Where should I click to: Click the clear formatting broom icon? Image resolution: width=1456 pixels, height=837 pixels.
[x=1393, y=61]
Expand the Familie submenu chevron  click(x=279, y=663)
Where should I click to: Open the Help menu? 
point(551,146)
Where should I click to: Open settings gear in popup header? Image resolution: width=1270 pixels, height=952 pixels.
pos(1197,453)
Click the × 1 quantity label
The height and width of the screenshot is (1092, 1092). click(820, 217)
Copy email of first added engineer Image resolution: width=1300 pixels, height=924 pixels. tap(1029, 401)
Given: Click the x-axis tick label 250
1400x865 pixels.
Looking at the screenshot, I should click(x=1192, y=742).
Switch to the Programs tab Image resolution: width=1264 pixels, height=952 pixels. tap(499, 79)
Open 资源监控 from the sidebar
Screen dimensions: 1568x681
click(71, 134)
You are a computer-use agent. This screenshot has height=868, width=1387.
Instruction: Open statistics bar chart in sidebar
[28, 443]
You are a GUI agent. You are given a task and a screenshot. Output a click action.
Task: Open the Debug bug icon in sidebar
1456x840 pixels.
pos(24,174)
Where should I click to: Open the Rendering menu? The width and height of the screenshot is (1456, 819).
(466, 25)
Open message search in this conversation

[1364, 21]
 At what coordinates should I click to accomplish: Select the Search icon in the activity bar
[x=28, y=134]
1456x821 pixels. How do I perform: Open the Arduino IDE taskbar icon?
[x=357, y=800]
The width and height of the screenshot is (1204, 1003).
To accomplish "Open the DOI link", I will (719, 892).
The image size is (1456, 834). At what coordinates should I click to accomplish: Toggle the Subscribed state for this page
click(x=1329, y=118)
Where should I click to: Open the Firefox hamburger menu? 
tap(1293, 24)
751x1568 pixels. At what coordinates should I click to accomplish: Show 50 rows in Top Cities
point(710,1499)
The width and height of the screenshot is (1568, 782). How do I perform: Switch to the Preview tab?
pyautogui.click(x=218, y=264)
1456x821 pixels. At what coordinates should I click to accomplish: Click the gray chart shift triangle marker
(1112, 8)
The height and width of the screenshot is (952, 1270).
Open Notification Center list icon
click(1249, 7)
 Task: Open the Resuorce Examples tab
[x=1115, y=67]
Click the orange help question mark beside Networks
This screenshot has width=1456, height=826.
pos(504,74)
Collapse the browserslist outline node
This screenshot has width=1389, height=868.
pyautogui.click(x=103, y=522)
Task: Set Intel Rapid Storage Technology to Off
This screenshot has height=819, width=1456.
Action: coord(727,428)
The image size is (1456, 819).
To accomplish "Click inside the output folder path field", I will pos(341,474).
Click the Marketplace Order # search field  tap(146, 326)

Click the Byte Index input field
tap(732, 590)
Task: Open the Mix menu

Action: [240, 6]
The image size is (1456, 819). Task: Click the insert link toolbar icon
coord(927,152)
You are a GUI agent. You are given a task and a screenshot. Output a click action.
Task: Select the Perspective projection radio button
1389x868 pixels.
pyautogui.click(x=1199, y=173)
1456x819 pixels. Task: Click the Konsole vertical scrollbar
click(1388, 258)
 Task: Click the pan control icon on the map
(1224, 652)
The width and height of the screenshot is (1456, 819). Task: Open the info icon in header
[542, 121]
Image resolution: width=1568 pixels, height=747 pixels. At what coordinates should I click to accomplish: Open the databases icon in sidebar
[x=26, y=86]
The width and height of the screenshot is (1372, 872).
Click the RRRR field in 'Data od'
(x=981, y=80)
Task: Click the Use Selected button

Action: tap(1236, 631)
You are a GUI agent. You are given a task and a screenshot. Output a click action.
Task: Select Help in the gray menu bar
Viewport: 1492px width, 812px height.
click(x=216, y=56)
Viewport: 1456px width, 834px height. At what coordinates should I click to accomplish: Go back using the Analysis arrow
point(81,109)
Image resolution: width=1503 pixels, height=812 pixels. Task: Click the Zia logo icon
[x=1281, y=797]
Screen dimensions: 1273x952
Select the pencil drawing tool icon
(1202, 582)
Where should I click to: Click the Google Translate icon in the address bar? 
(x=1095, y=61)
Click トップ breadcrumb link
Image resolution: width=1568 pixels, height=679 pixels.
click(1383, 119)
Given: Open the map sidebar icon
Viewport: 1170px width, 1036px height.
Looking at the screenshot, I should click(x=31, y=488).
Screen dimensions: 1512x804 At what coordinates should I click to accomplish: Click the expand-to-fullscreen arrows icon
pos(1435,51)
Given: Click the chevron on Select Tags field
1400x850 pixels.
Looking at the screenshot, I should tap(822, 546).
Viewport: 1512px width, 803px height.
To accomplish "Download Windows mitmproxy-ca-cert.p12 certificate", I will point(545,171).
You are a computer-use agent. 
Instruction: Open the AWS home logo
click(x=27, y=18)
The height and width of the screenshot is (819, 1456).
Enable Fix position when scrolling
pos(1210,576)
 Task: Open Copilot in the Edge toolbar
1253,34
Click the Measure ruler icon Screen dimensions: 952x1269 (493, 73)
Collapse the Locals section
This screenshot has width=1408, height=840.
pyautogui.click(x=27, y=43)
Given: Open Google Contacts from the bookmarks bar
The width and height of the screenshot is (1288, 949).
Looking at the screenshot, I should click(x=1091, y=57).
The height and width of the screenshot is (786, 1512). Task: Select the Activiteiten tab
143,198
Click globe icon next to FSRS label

____

A single figure answers this: how many lines of the material hold "chevron".

**THE ANSWER:** 2